▶ [Work task] Return the lines below exactly, please, from the one containing "Click table scrollbar down arrow" through the last one, both included, and leave out any pictures.

(Collected data)
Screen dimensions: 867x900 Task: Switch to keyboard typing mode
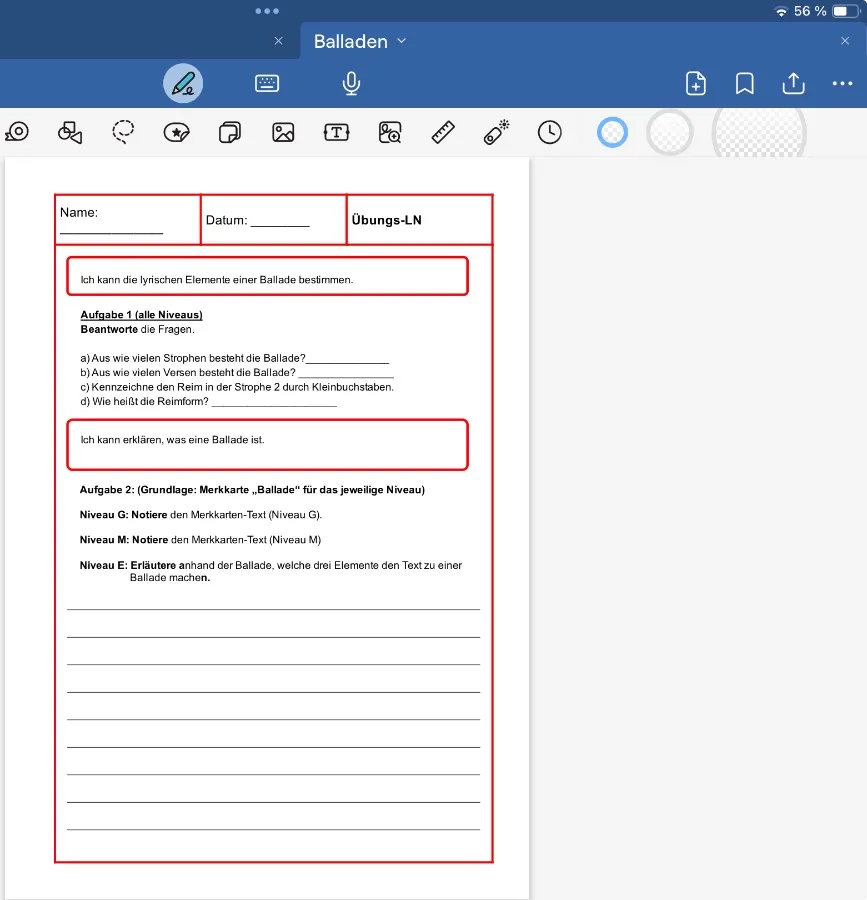coord(267,84)
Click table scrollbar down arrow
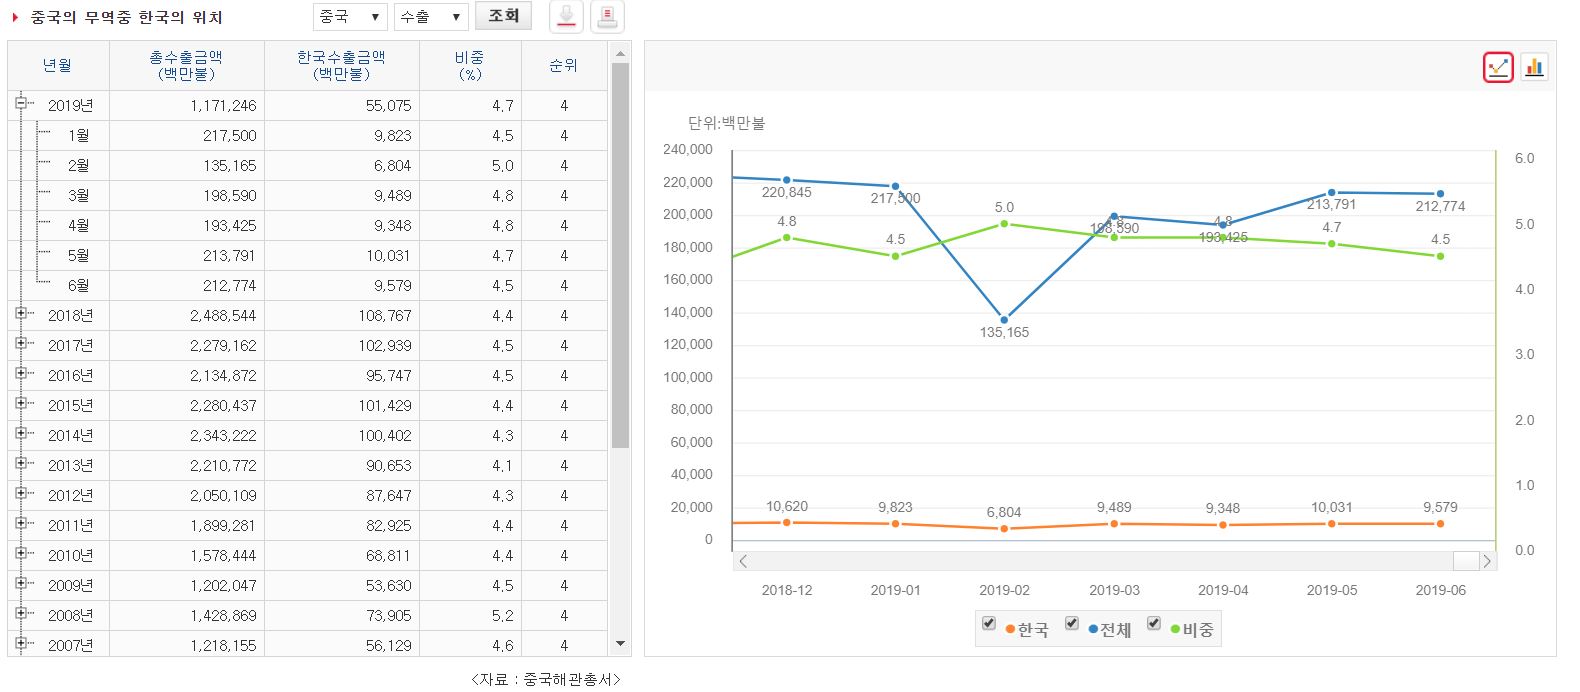This screenshot has height=692, width=1580. (x=620, y=645)
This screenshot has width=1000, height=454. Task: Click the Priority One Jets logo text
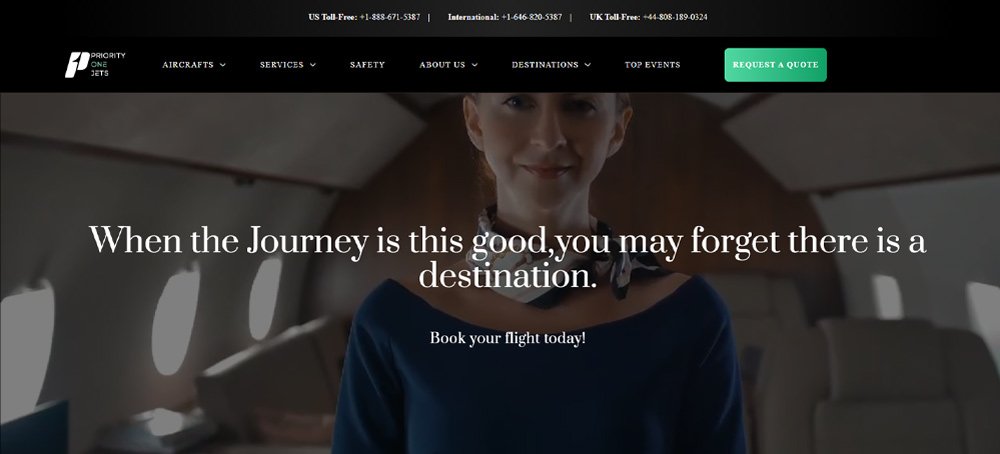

▶ [Response to this task]
Click table scrollbar down arrow
This screenshot has height=692, width=1580. (x=620, y=645)
This screenshot has width=1000, height=454. Task: Click the Priority One Jets logo text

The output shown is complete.